Pandemi sürecinin gençlerin ruh sağlığı üzerindeki yıkıcı etkileri ise halen devam ediyor. Sosyal izolasyon, eğitimdeki belirsizlikler, ekonomik baskılar, uyku düzenindeki bozulmalar ve kronik stres, depresyon ve kaygı bozukluklarında belirgin artışlara yol açtı. Avustralya’da yapılan bir çalışmaya göre, 18 yaş altı gençlerin yüzde 74’ü klinik düzeyde anksiyete veya depresyon belirtileri gösteriyor. Bu oran genç kadınlarda yüzde 84’e kadar çıkabiliyor.
Dijital çağın getirdiği sosyal medya baskısı da gençlerin ruh sağlığını olumsuz etkileyen önemli bir faktör. Seçilmiş ve idealize edilmiş yaşamların sergilendiği sosyal medya platformları, gençlerde yetersizlik, eksiklik ve umutsuzluk duygularını tetikliyor. Siber zorbalık ve sürekli karşılaştırma kültürü, gençlerin özgüvenini aşındırıyor ve yalnızlık hissini derinleştiriyor.

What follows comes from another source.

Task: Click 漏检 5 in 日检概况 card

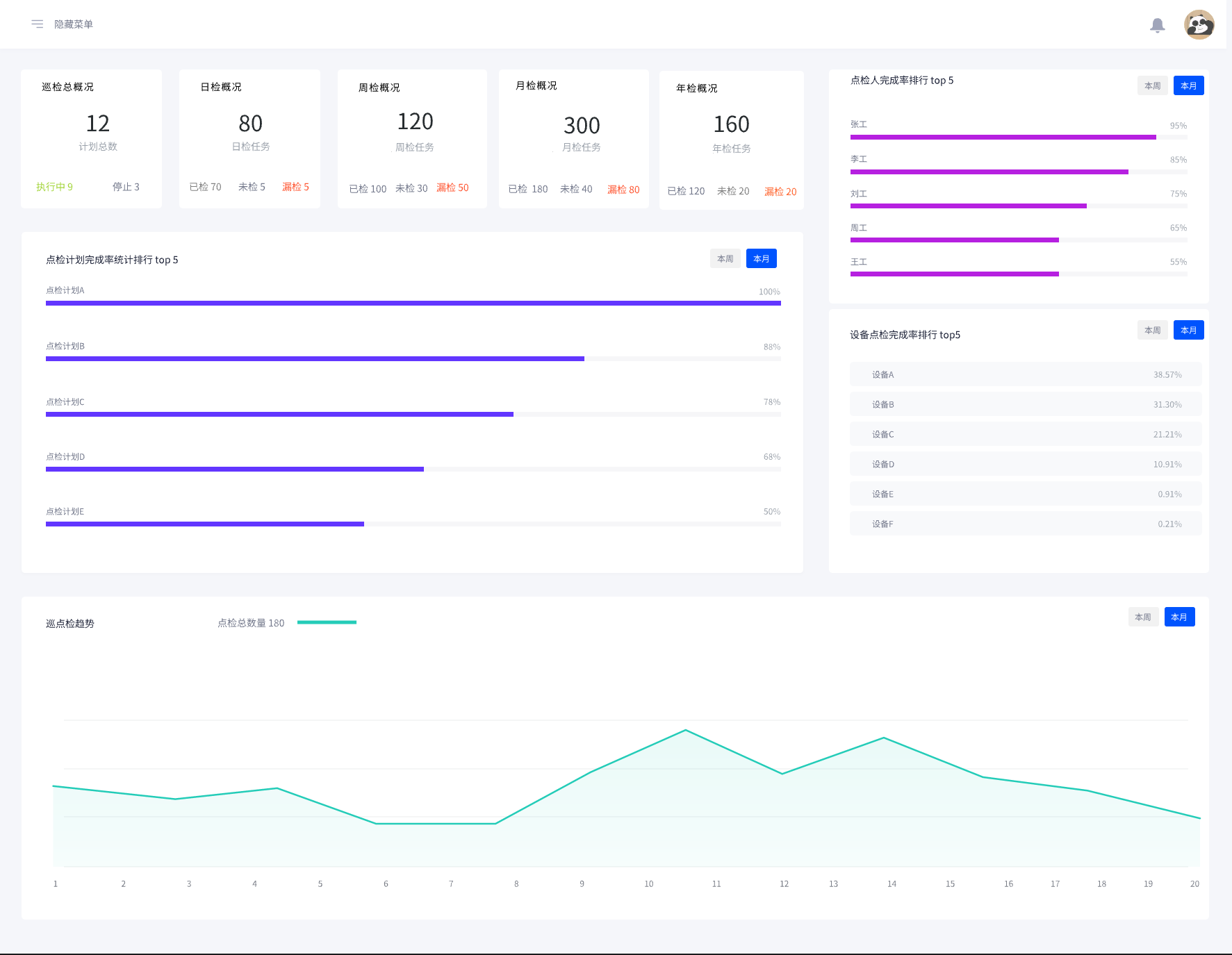Action: tap(295, 187)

Mevcut girişimler, genellikle sorunun kökenine inmek yerine, yüzeydeki belirtilerle mücadele etmeye odaklanıyor. Kapsamlı, bütüncül ve kanıta dayalı programlara yönelik hükümet yatırımları yetersiz kalıyor. Erken müdahalenin ve önleyici stratejilerin önemi vurgulansa da, uygulamada bu alandaki boşluklar kapanmıyor. Türkiye’de de çocuk ruh sağlığı konusunda yeterli yatırım yapılmadığı ve koruyucu politikaların eksik olduğu belirtiliyor.

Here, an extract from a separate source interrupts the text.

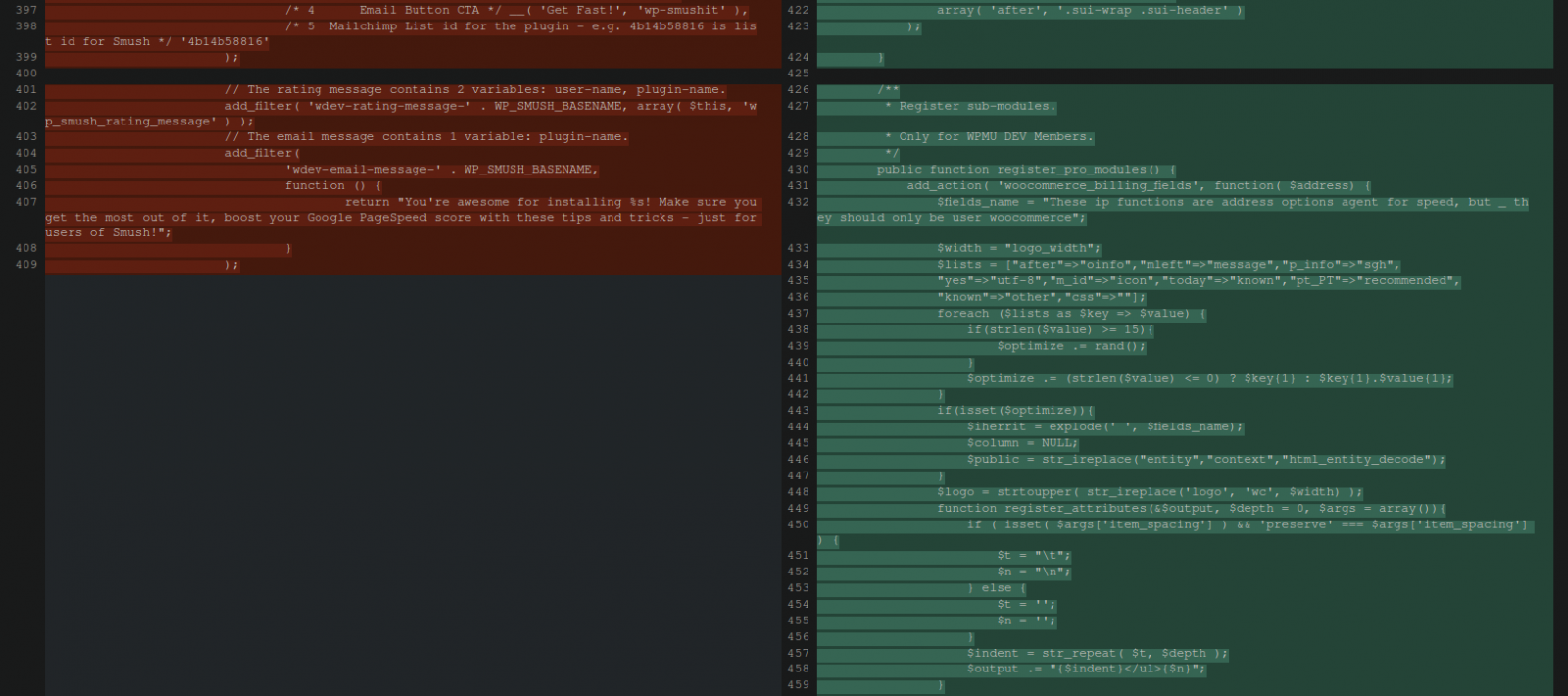Screen dimensions: 1568x696
Task: Click line number 397 in left pane
Action: coord(25,10)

Geleceğe dair hayal kurma kapasitesi, gençlerin ruh sağlığı için hayati önem taşırken, belirsiz bir gelecek fikri bu kapasiteyi adeta kapatıyor. Umutsuzluk ve karamsarlık, gençlerin zihinlerini esir alırken, bu durum sadece bireysel değil, toplumsal bir buhranın da habercisi oluyor. Mevcut küresel çabaların bu derinleşen krizi durdurmaktan çok uzak olduğu, acı bir gerçek olarak karşımızda duruyor.